▸ ACTIVITY:
From the entries below, say how many lines carry the word "button", and give nothing but the number.

____ MATERIAL FOR THIS EXERCISE

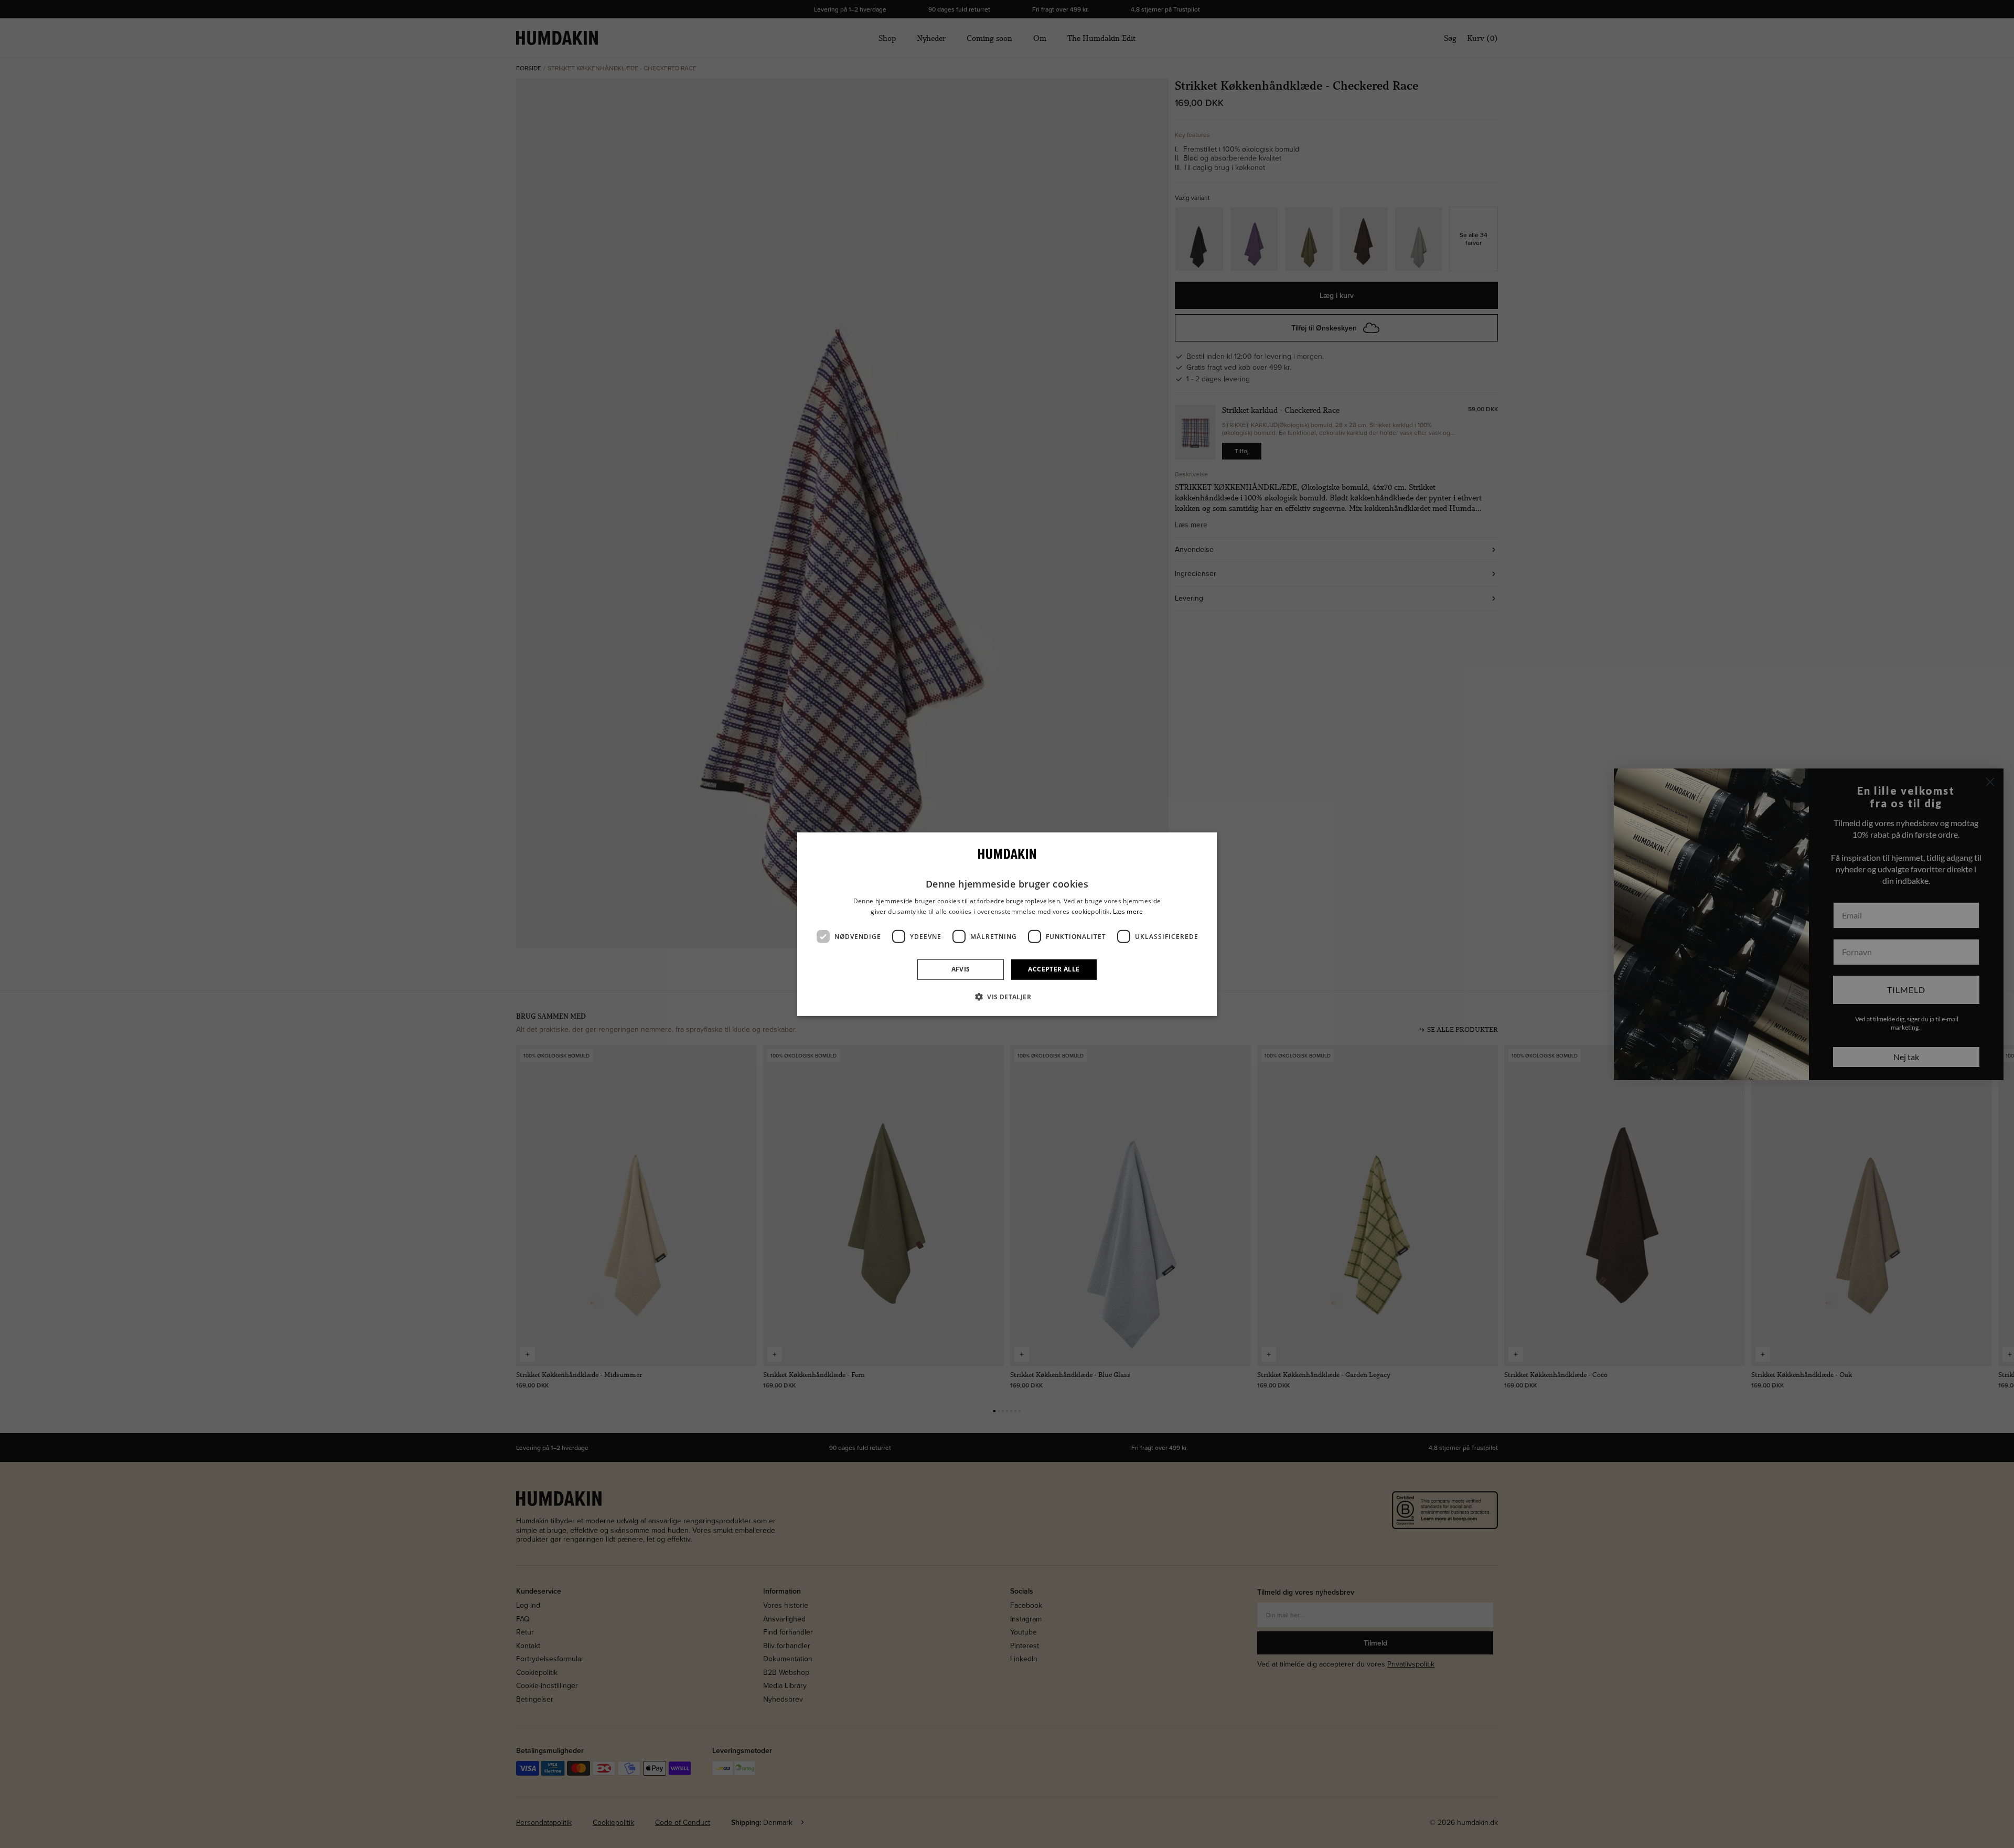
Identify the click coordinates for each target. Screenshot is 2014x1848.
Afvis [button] (960, 969)
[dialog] (1007, 924)
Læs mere (1128, 910)
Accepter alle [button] (1053, 969)
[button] (1007, 996)
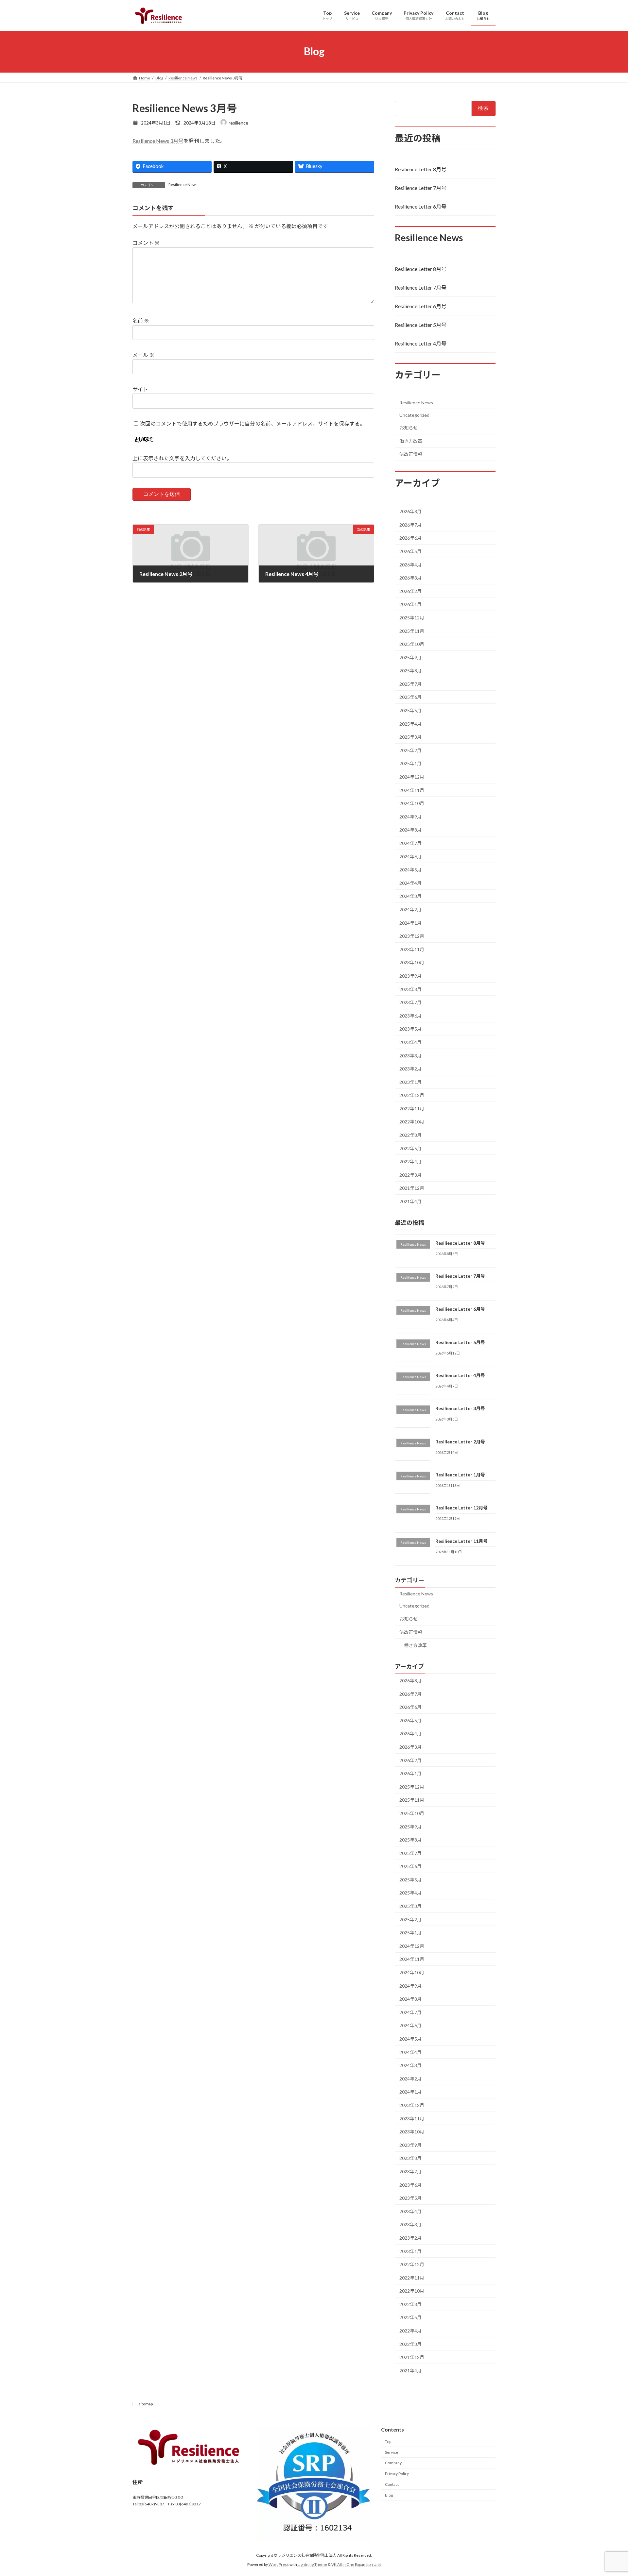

________

▸ EXERCISE ANSWER:
3